If for some reason § 521(a)(6) does not apply, and so long as the automobile remains property of the estate, the automatic stay bars repossession, but the debtor's motion ass that the automatic stay has terminated.
II
The debtor points to an order this court entered at her behest, an Order Imposing Unilateral Obligations on Debtor for Protection of Secured Creditor, in which the court required the debtor to keep the vehicle insured and not to interfere with repossession efforts. That type of order often is a sufficient inducement to an automobile lienor to elect not to enforce a due-on-bankruptcy clause, and to continue to accept payments and not repossess so long as the debtor is current on payments.
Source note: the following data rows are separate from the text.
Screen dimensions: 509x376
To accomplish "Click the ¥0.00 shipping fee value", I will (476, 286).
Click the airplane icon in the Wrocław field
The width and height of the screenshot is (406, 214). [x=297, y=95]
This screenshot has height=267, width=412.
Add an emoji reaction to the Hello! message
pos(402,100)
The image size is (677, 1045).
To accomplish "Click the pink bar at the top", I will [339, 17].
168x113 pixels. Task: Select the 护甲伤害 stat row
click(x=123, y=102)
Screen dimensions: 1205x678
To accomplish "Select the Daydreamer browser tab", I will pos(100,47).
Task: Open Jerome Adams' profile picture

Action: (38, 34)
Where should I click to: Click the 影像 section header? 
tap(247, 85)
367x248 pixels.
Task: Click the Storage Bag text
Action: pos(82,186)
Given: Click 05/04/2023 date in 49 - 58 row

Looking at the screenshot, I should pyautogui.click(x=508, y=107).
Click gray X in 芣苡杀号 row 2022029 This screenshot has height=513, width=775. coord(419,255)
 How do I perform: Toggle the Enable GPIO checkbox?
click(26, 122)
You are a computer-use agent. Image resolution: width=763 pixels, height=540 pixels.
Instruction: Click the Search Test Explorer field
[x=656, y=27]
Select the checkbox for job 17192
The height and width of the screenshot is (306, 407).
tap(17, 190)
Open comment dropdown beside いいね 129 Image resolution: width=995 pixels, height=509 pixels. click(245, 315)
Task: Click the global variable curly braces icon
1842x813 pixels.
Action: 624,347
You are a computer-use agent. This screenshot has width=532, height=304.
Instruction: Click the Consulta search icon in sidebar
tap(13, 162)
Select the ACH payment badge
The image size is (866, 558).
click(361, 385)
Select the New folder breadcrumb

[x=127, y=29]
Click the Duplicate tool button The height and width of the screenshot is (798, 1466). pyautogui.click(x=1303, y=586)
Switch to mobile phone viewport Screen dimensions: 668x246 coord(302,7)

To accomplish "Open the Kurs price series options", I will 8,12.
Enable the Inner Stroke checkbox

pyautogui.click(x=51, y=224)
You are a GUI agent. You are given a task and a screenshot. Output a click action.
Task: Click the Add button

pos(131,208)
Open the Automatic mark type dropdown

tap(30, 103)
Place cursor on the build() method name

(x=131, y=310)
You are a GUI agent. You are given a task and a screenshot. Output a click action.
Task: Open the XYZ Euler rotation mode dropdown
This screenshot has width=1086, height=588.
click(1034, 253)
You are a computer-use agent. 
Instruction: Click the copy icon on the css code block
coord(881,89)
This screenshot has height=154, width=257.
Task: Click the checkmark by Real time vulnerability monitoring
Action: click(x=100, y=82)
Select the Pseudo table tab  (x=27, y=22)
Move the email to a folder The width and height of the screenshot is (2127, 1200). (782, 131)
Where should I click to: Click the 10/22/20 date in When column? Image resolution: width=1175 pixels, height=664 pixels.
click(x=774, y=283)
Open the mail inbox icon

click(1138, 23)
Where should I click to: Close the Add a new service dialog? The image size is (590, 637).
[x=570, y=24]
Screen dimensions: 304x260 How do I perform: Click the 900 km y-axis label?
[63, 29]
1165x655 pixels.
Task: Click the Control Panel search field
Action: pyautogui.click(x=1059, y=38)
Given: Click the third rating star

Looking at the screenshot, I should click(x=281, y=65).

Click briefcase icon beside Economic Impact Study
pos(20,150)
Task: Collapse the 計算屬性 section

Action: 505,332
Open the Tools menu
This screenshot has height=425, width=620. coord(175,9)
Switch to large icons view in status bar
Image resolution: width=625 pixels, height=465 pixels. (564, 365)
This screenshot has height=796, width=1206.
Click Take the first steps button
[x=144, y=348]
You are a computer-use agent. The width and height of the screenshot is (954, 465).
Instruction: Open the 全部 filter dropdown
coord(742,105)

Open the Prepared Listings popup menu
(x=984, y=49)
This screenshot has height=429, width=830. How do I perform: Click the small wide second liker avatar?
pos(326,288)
Ford Motor Credit, however, has adopted a policy of repossessing despite such an order. If the automatic stay has terminated, the debtor has not pointed to anything in the Bankruptcy Code that bars Ford Motor Credit's exercising whatever rights it has under nonbankruptcy law.
The debtor's schedules reflect that the debt owed far exceeds the value of the vehicle, and that she is unable to afford to make the car payments. In that circumstance, it is likely that any reaffirmation agreement would have been disapproved as imposing an undue hardship, but with the debtor free to struggle to keep car payments current if that was her desire.
As observed in Ludwig & Robinson, PLLC v. Yelverton Law Firm, PLLC (In re Yelverton), 2011 WL 1628046, *4 (Bankr. D.D.C. Apr. 28, 2011):
The Bankruptcy Code provides the instruments for effecting a chapter 7 debtor's so-called fresh start, principally, a discharge under 11 U.S.C. § 727(a) (and the benefits of the discharge injunction under 11 U.S.C. § 524(a)), protections against certain discriminatory treatment under 11 U.S.C. § 525, and the right to exempt assets under 11 U.S.C. § 522. The Bankruptcy Code does not vest a bankruptcy court with the authority to create additional protections in order to assist the debtor's "rehabilitation."
III
The debtor indicates that she has been advised that her account is past due by $1,000, and that she can bring the account current but is reluctant to tender the money if the vehicle is in active repossession. If she tenders the funds to bring the account current and Ford Motor Credit accepts the tender, that may be a waiver under nonbankruptcy law of its right to proceed with repossession based on any due-on-bankruptcy clause in the parties' contract.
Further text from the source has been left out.